City builders are all well and good for the kind of players who have the patience for that sort of thing, but Screamride offers a devilish mix of city building and Lemmings-like destruction of NPCs in a single package. The goal is to build the scariest theme-park rides that get the biggest screams from the riders. Creating is only half the fun, as the physics-based coaster creator also encourages you to toy around with destruction to up the fear factor. Building and destroying is only part of the game, as players can also compete for the best times as they take adrenaline-pumping coasters for a ride. What’s not to love?

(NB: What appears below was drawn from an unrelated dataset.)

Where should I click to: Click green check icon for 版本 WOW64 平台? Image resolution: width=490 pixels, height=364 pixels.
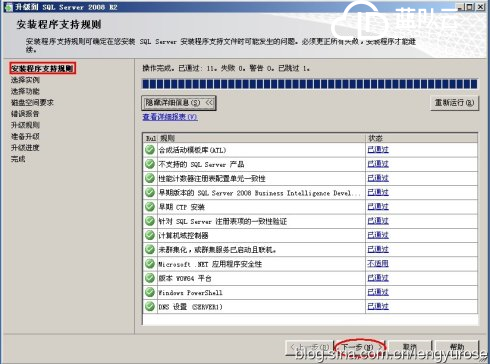click(150, 278)
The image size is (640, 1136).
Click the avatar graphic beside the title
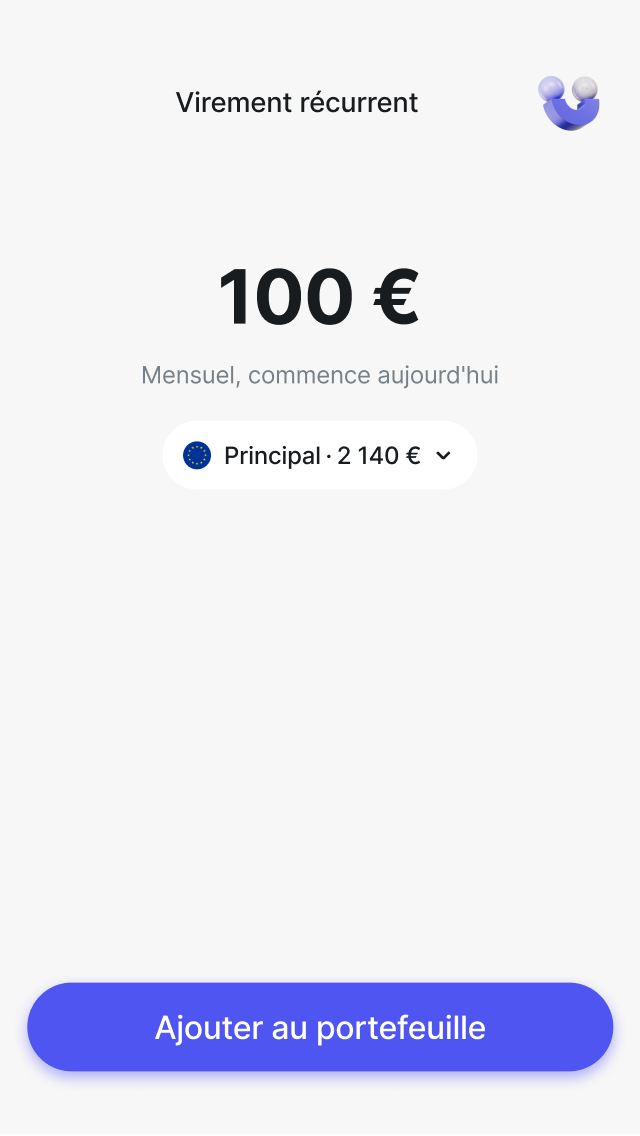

When you’ve got the creators of Metroid Prime and the mind behind Mega Man and Dead Rising (Keiji Inafune) behind the scenes on a game, it’s bound to capture attention. And that’s exactly what ReCore has. It’s pitched as an action-adventure title, wherein one of Earth’s last survivors must survive a hostile world with the help of a variety of robot companions. Unlike the usual post-apocalyptic fare, ReCore is poised to have plenty of heart. Gameplay mechanics revolve around collecting power cores that are the heart of both enemies and the various robotic shells that can be activated and used as companions. It’s due out in the second half of 2016, and I reckon it’s worth a Windows 10 port based on curious concept alone.
Are there any exclusive titles on Xbox One (past, present or future) that you wish Microsoft would bring across to Windows 10?